* _BEREITGESTELLTE DATEN_:
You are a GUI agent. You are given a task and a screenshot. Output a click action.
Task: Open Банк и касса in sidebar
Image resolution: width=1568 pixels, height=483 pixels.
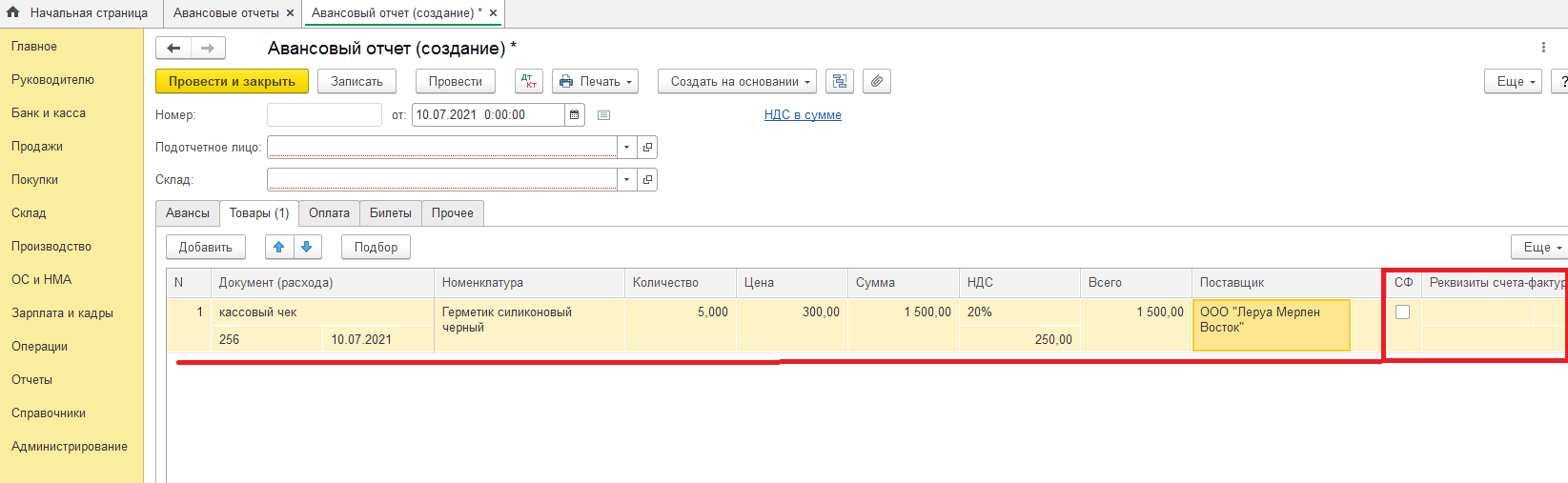(49, 113)

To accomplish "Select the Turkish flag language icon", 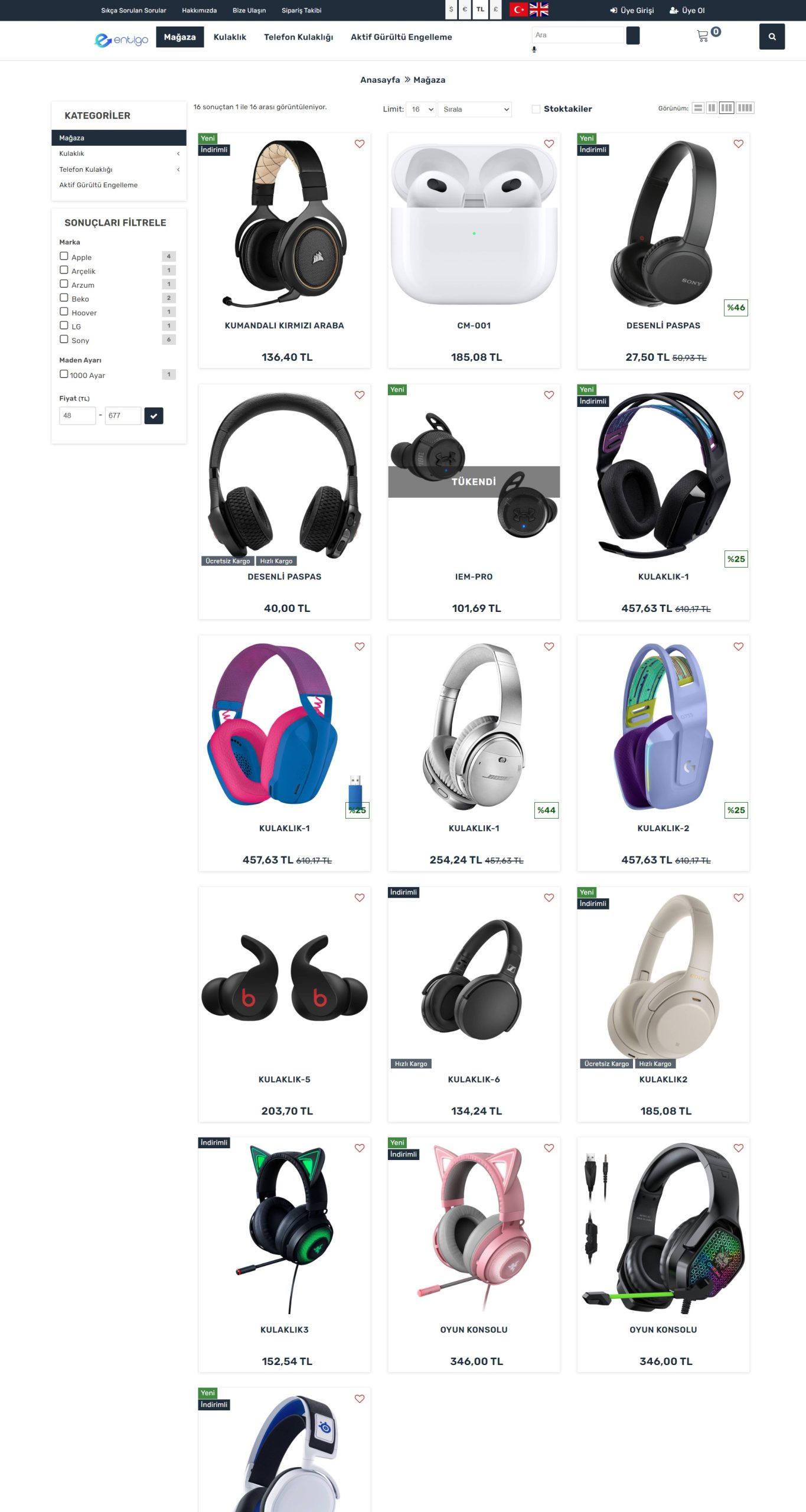I will [518, 9].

* _AUFGABENBESCHREIBUNG_:
Ermittle bitte, in wie vielen Zeilen der obigen Daten die Zeichenfolge „Image“ vorkommt, wobei Groß- und Kleinschreibung zählt. Gib nur die Zahl an.

* _LÖSUNG DER AUFGABE_:
1